◆ YOUR OBJECTIVE ◆
Arrange the data below as a Markdown table with the columns "Row" and "Line", numbering each line and skipping any blank ones. Leave out the pictures.

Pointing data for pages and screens
______________________________
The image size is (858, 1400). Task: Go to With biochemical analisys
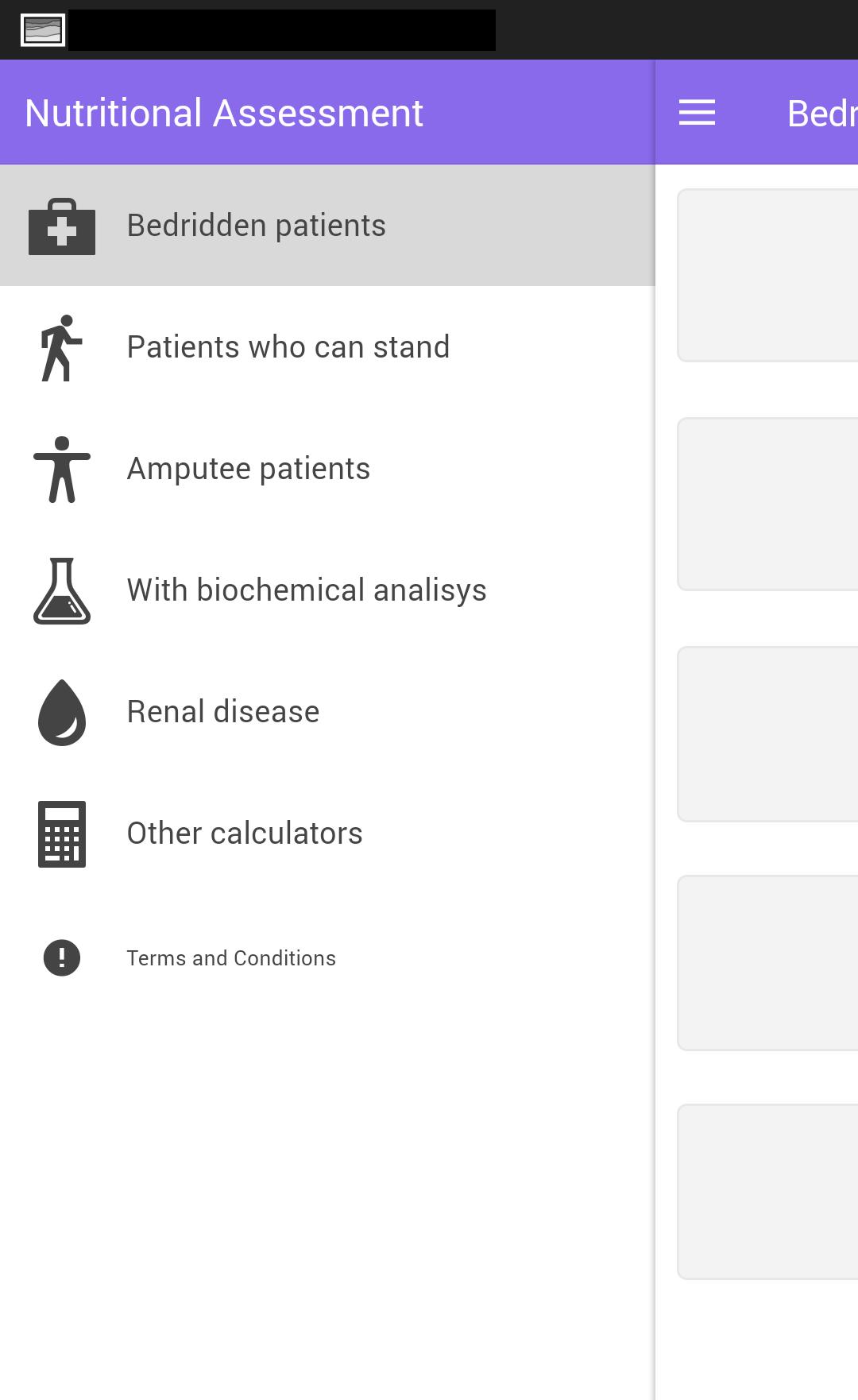coord(306,590)
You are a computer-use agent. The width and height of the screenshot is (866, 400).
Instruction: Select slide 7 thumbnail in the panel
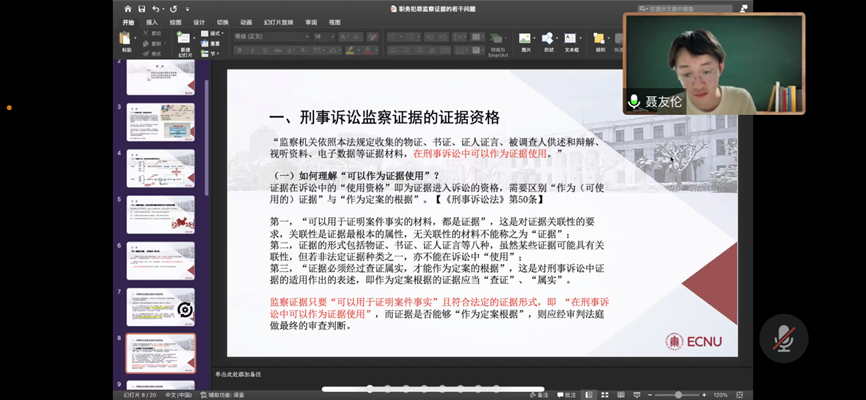coord(160,307)
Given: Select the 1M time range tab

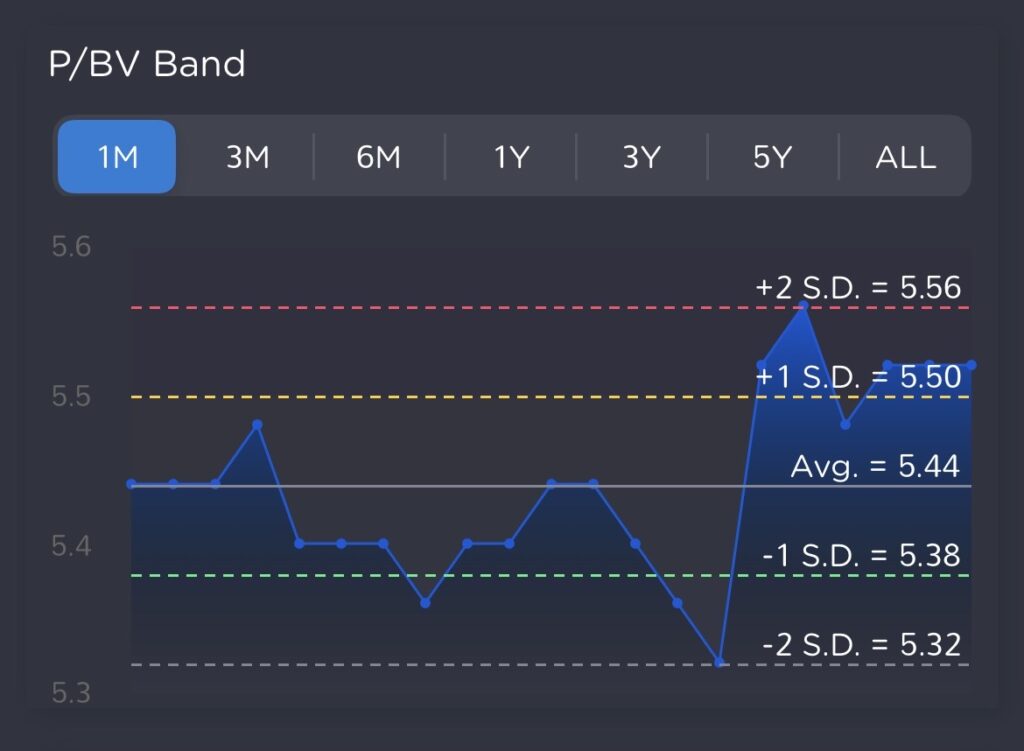Looking at the screenshot, I should pyautogui.click(x=117, y=157).
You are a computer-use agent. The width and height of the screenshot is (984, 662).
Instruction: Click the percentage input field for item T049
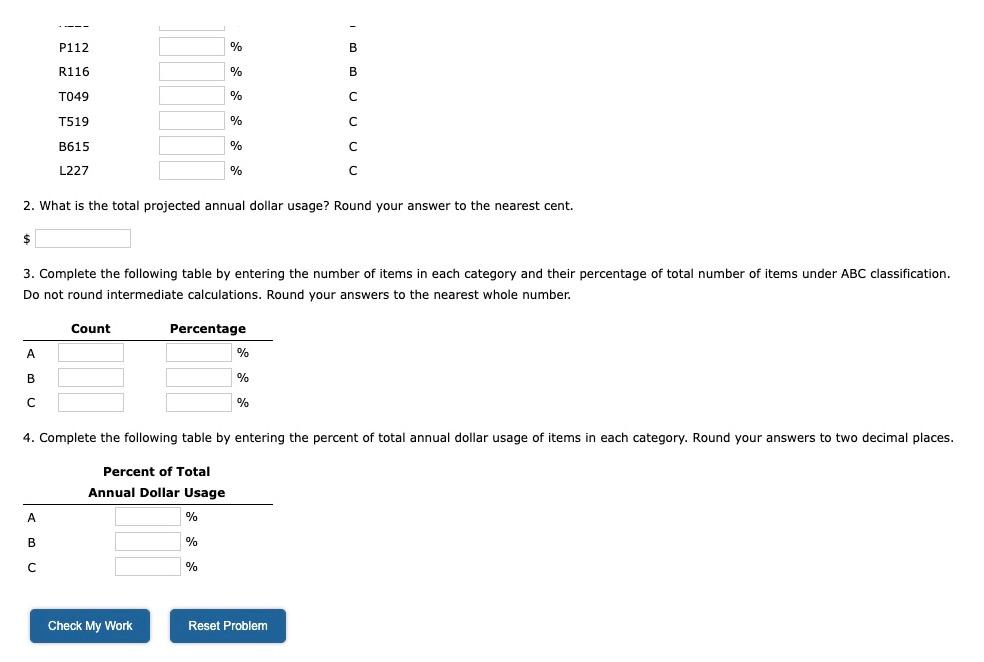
______________________________
◆ WRITTEN RESPONSE ◆
| Row | Line |
|---|---|
| 1 | The image size is (858, 1400). Task: Go to With biochemical analisys |
| 2 | coord(306,590) |
| 3 | You are a computer-use agent. The width and height of the screenshot is (866, 400). |
| 4 | Instruction: Select slide 7 thumbnail in the panel |
| 5 | coord(160,307) |
| 6 | Given: Select the 1M time range tab |
| 7 | Looking at the screenshot, I should pyautogui.click(x=117, y=157). |
| 8 | You are a computer-use agent. The width and height of the screenshot is (984, 662). |
| 9 | Instruction: Click the percentage input field for item T049 |